How much hay does a late-gestation mare need per day?+
A late-gestation mare (last 90 days) requires approximately 2.0–2.5% of her body weight in total dry matter daily — approximately 20–25 lbs/day for a 1,000-lb mare. At this intake level with good-quality hay (12–14% CP, 0.5–0.8% Ca), most mares can meet their nutritional requirements from hay alone without grain supplementation, unless the mare is thin (body condition score below 5/9) or carrying twins. The common mistake: reducing hay feeding in late gestation because “the mare looks full” from the large fetal mass. The mare’s digestive tract is compressed by the growing fetus, reducing rumen volume — she will eat smaller meals but needs more frequent access to hay rather than reduced total access. Provide hay free-choice or in multiple daily feedings rather than one or two large meals in the last 4–6 weeks of gestation. Body condition score should be 5.5–6.5 on a 9-point scale at foaling time — thin mares have worse colostrum quality and poorer lactation performance; over-conditioned mares have higher dystocia risk. Adjust grain supplementation — not hay intake — if fine-tuning body condition in the last trimester, as grain supplementation allows more precise energy dosing than adjusting hay volume.

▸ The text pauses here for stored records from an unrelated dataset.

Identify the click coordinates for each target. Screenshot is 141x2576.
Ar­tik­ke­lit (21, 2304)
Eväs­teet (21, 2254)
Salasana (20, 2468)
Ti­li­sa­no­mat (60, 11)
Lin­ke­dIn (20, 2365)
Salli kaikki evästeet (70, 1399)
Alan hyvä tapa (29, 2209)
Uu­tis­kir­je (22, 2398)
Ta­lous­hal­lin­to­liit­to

Can I use the same hay for all horses in a mixed herd that includes pregnant mares?+
For most of the year, yes — a quality mixed grass-legume hay that serves geldings, performance horses, and non-pregnant mares can also serve pregnant mares through mid-gestation without specific concern. The challenge arises in the last 90 days before foaling, when the K management requirement for the late-gestation mare begins to diverge from the needs of the rest of the herd. The practical solution used by most facilities: maintain the standard herd hay for non-pregnant horses and maintain a separate, specifically selected hay (lower-K, fescue-free, tested) for mares in the last trimester. This requires separate feeding for the late-gestation mares — which most facilities already do for other management reasons (body condition management, supplementation). If separate feeding is not practical due to pasture or stabling configurations, choosing a herd hay that meets the broodmare requirements (timothy or teff, tested K below 1.5%, no fescue) provides safety for the mares while being nutritionally adequate for the rest of the herd — the non-pregnant horses simply receive a lower-K hay than is strictly necessary for them, which causes no harm.